# Accelerating Virtual Screening of Compund Libraries

Péter Szántó, Béla Fehér Dept. of Measurement and Information Systems Budapest University of Technology and Economics Budapest, Hungary {szanto, feher}@mit.bme.hu

*Abstract*—The aim of virtual screening is to find compounds in libraries which exhibit the required properties. These properties are represented in fingerprints; during the screening process the descriptors of the compounds are compared to each other and a dissimilarity score is calculated. As compound libraries typically contain a large amount of fingerprints, comparison using CPUs takes a very long time. This paper presents hardware architecture for FPGAs which can drastically shorten the time required for screening.

#### I. INTRODUCTION

The virtual screening process uses two large compound databases which contain molecular descriptors. The aim of the process is to find compounds in the *search database* which are dissimilar to the compounds in the *reference database*. Thus, each descriptor in the *search database* is compared to the descriptors in the *reference database* and a dissimilarity score is computed. The screening process accepts compounds in the *search database* which have dissimilarity score larger than a predefined threshold value; other compounds are rejected during the calculation.

As a general definition, a molecular descriptor is nothing more than a set of values associated with the 2D or 3D structure of the molecule. The presented hardware architectures support the most widely used descriptors, namely binary and pharmacophore fingerprints. There are numerous methods to generate the dissimilarity score for two molecule descriptors (e.g. Euclidean distance, Tanimoto metric), the accelerator employs the most popular method, the Tanimoto coefficient.

## A. Tanimoto distance for binary fingerprints

Binary fingerprints are a set of binary values. Each binary value represents the presence or the absence of given chemical properties. During the fingerprint generation linear paths consisting bonds and atoms are detected; for each different paths (patterns) a set of bits in the fingerprint is set. It is allowed that different patterns set the same bit (this is often referred as bit collision), therefore fingerprint generation is a non-reversible process. Increasing the number of bits in the molecular fingerprint increases the information storing capability of the descriptor and reduces the Attila Bérces Chemistry Logic Ltd. Nyúl, Hungary attila.berces@chemistrylogic.com

possibility of bit collisions. However, too long fingerprints decrease the information storage efficiency and increases the time required for the screening process. Generally, 512 bit fingerprints offer a good compromise, but for similarity calculations 1024 bit descriptors often considerably improves the selectivity.

For binary fingerprints, the Tanimoto similarity coefficient is defined with the following equation.

$$S_{a,b} = \frac{c}{a+b-c},\tag{1}$$

Where  $S_{a,b}$  is the similarity coefficient, *a* is the number of '1' bits in the *reference fingerprint*, *b* is the number of '1' bits in the *search fingerprint* and *c* is the number of '1' bits which can be found in both fingerprints.  $S_{a,b}$  results in value of 1 for similar fingerprints and in value of 0 for different fingerprints.

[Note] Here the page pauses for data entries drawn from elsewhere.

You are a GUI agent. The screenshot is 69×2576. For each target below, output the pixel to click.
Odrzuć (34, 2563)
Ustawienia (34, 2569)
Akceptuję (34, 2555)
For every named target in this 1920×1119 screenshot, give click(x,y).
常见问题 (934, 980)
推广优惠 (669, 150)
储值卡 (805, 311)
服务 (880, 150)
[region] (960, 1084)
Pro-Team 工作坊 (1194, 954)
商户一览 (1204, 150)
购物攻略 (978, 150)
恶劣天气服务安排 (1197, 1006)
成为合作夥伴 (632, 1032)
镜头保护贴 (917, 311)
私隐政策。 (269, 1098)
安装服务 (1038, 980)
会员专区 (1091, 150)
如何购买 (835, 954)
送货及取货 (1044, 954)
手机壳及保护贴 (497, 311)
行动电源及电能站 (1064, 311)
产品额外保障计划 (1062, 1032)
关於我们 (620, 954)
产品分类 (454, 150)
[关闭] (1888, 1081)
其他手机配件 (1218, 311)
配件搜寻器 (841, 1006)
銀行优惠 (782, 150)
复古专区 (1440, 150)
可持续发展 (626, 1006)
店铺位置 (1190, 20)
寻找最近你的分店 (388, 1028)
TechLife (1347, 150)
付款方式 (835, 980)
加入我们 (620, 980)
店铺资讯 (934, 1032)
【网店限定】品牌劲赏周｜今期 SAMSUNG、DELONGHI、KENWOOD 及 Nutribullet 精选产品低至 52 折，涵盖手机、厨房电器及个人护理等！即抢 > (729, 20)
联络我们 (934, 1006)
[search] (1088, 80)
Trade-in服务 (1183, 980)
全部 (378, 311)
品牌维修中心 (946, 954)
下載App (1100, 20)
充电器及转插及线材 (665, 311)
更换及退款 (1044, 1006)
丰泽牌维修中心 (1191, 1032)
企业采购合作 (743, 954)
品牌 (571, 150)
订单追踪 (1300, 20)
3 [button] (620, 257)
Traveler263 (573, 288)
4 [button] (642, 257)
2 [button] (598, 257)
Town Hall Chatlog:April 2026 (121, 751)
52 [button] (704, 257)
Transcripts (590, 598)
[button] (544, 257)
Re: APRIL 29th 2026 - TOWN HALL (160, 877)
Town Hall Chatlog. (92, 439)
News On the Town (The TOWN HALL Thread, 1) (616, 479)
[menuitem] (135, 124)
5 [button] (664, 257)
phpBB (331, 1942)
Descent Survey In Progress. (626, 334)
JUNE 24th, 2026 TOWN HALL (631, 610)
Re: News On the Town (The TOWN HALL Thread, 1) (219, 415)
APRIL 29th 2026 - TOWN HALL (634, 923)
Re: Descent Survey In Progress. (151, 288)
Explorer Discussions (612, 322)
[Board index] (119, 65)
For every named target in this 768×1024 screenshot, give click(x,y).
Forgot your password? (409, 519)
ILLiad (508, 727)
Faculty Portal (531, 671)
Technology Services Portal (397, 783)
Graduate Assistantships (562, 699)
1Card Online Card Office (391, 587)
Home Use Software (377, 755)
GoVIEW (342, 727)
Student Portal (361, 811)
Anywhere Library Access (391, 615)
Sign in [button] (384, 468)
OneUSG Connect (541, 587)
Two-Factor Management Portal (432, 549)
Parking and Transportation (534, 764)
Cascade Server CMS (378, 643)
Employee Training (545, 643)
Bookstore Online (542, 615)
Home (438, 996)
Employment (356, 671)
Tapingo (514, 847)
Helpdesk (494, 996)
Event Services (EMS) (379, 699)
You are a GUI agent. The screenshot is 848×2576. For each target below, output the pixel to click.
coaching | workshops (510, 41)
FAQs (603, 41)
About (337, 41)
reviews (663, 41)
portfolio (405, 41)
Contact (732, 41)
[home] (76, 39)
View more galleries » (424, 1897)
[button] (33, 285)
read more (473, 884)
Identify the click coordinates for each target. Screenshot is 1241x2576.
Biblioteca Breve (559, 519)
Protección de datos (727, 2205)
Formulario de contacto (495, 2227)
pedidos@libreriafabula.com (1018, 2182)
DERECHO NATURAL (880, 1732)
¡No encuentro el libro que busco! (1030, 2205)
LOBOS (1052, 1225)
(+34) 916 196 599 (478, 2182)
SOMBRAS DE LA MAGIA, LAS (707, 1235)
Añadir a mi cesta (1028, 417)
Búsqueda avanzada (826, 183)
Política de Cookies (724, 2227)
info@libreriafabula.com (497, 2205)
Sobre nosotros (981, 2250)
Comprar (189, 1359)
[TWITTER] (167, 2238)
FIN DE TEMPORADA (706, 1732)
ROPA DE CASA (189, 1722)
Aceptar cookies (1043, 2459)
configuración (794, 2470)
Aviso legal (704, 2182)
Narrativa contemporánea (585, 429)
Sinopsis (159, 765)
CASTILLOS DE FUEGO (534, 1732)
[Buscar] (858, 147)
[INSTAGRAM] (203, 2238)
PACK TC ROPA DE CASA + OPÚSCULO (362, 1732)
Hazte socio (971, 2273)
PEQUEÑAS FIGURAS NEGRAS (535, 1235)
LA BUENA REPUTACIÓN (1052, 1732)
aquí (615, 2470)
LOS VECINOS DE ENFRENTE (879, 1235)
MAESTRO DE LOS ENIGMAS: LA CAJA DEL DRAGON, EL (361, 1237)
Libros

During the screening process, dissimilarity is the useful information, therefore in this application the Tanimoto dissimilarity metric is used, which can be generated from the similarity metric straightforwardly:

$$D_{a,b} = 1 - S_{a,b} = 1 - \frac{c}{a+b-c},$$
(2)

For every *reference molecule*, the screening process results in a set of *search database* molecules, where the dissimilarity metric is larger than a pre-defined threshold value, that is:

$$D_{a,b} = 1 - S_{a,b} = 1 - \frac{c}{a+b-c} > D_{\text{limit}},$$
 (3)

Rearranging Eq. 3.:

$$\frac{a+b-2c}{a+b-c} > D_{\text{limit}} , \qquad (4)$$

Furthermore:

$$a+b>c*\frac{2-D_{\text{limit}}}{1-D_{\text{limit}}}$$
(5)

The advantage of Eq. 5. compared to the original expression is that for a defined threshold value the factor of c is constant.

## B. Tanimoto distance for pharmacophore fingerprints

Pharmcophore fingerprints are based on the topological properties of a molecule, more exactly on the shortest path between atom-pairs. The fingerprint consists of several histograms. One histogram is associated with each pharmacophore feature pairs, e.g. acceptor-acceptor, donorpositive, etc. The histogram shows the distribution of the distances between the feature pairs. The total number of histograms stored in the fingerprint is  $f^*(f+1)/2$ , where f denotes the number of feature pairs used during the fingerprint generation. Typically, 6 feature pairs are used with 10 bin histograms and a single bin is represented on a single byte. Therefore, the total number of bits stored in a phamacophore fingerprint equals to (6\*7/2)\*10\*8=1680. The Tanimoto dissimilarity metric can be computed with Eq. 5. if binary histogram values are represented with unary numbers (that is, each 8 bit binary value is coded on 255 bits and the number of right justified '1' bits equals to the binary Unfortunately unary representation increases value). fingerprint size by a huge amount, therefore - although different type of computation is required - it is much more efficient to use Eq. 6.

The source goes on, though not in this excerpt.